We quickly learned that simple changes could greatly help improve birth registration rates, such as extended days for registrations, more comfortable facilities that benefited both users and frontline service providers, birth certificates delivered in the same day, communication campaigns announcing the prototype, etc.
Above all, the demo allowed people to look at improving services in a different way: through trial and error. People were encouraged to experiment with small and feasible steps, creating an unprecedented commitment to continuously improving birth registration services and trying out different ideas to get there.

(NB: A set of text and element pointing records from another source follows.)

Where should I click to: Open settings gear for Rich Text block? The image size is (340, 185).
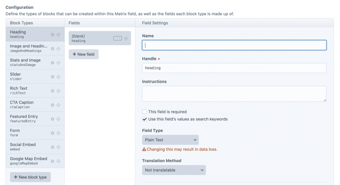pos(53,91)
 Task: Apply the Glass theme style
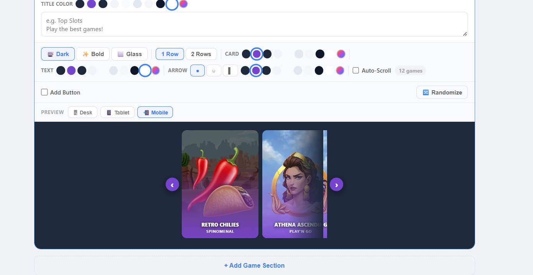tap(129, 54)
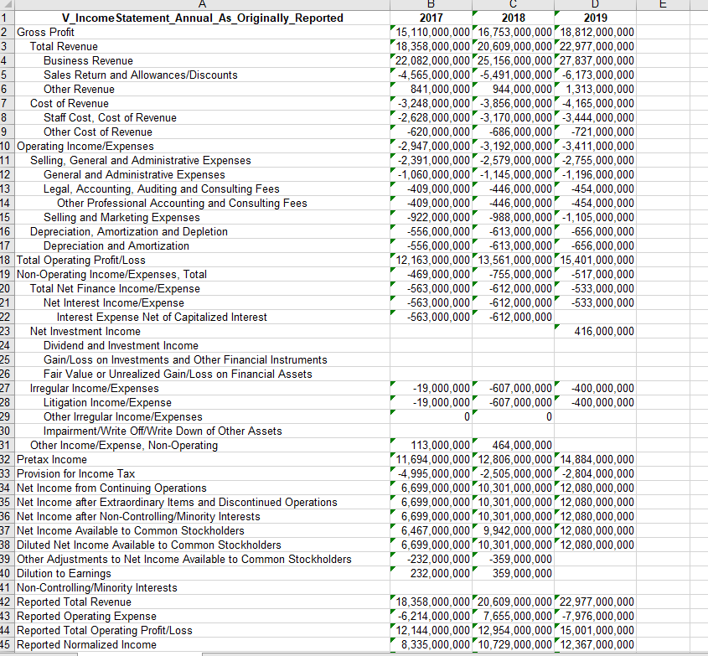
Task: Click the green error indicator in the Gross Profit value
Action: [392, 29]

I want to continue supporting this solution-driven and highly experimental process. There have been meetings, for example, with different religious leaders on how they can help in the process. We’re also looking for ways to involve midwives.
The options are endless. In the meantime, I hold on to the memories of the shy smiles of parents as they proudly gazed at the pictures of their families. That moment made the right to a name worth a thousand words.